Wind and Water Pollination
Many flowers are pollinated without the aid of animals (insect, bird, or mammal). Here are a few examples.
Wind Pollination
Most conifers and about 12% of the world’s flowering plants are wind-pollinated. They include grasses and their cultivated cousins, the cereal crops; many trees; the infamous allergenic ragweeds; and others. All release billions of pollen grains into the air so that a lucky few will hit their targets.
Clouds of pollen rise above an Engelmann spruce forest. Photo by Al Schneider.
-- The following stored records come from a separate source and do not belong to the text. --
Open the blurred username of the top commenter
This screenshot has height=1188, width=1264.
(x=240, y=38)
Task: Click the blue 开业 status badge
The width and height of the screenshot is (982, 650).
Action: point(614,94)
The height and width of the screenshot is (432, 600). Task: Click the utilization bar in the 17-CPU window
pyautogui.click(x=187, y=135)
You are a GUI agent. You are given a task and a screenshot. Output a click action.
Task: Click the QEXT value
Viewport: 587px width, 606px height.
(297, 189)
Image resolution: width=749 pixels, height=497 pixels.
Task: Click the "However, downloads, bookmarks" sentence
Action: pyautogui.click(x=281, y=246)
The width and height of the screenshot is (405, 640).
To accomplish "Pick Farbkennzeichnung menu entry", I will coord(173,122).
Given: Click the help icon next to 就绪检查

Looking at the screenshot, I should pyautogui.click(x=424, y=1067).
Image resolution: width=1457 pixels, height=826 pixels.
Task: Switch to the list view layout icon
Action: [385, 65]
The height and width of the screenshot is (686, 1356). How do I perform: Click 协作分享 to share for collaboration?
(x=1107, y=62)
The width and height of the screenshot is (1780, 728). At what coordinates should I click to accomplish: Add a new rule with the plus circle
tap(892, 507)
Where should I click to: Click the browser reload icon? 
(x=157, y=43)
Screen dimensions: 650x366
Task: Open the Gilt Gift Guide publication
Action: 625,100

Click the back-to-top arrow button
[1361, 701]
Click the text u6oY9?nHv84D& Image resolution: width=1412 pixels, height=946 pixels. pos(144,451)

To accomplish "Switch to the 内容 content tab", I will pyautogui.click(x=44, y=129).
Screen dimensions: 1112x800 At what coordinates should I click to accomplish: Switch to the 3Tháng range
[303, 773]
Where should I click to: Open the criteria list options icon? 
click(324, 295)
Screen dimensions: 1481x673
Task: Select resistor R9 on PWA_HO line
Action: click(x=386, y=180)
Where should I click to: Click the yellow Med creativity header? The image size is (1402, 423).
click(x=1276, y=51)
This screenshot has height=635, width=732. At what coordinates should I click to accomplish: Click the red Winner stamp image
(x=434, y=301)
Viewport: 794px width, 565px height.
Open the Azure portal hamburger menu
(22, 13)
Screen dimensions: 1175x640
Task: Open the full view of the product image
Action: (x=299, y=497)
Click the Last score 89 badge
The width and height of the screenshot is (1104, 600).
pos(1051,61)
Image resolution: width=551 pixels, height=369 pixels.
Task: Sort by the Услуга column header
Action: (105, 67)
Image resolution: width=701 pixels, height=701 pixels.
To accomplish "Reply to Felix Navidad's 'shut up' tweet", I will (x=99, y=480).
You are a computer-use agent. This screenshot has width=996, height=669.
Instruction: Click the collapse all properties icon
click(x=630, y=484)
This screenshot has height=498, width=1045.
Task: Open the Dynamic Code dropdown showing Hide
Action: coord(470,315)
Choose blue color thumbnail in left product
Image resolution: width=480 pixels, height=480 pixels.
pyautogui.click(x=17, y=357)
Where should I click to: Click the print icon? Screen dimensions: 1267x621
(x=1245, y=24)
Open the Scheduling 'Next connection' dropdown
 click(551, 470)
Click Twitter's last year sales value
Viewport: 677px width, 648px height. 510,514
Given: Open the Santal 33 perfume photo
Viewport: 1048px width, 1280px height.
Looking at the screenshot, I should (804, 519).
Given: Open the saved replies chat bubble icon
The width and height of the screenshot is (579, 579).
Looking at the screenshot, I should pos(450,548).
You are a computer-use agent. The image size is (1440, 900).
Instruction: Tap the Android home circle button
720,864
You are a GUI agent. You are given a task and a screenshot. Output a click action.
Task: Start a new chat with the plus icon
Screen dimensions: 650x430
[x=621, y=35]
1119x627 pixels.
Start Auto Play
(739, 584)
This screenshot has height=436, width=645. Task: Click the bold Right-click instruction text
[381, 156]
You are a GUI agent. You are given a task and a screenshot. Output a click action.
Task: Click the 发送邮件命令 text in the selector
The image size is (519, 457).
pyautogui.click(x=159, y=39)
Wind-pollinated flowers are typically:
- No bright colors, special odors, or nectar
- Small
- Most have no petals
- Stamens and stigmas exposed to air currents
- Large amount of pollen
- Pollen smooth, light, easily airborne
- Stigma feathery to catch pollen from wind
- May have staminate and pistillate flowers, may be monoecious or dioecious
- Usually single-seeded fruits, such as oak, grass, birch, poplar, hazel, dock, cat-tail, plantain, and papyrus
Water Pollination
Pollen can also float on the water’s surface drifting until it contacts flowers. This is called surface hydrophily and is relatively rare. This water-aided pollination occurs in waterweeds and pondweeds. In a very few cases, pollen travels underwater.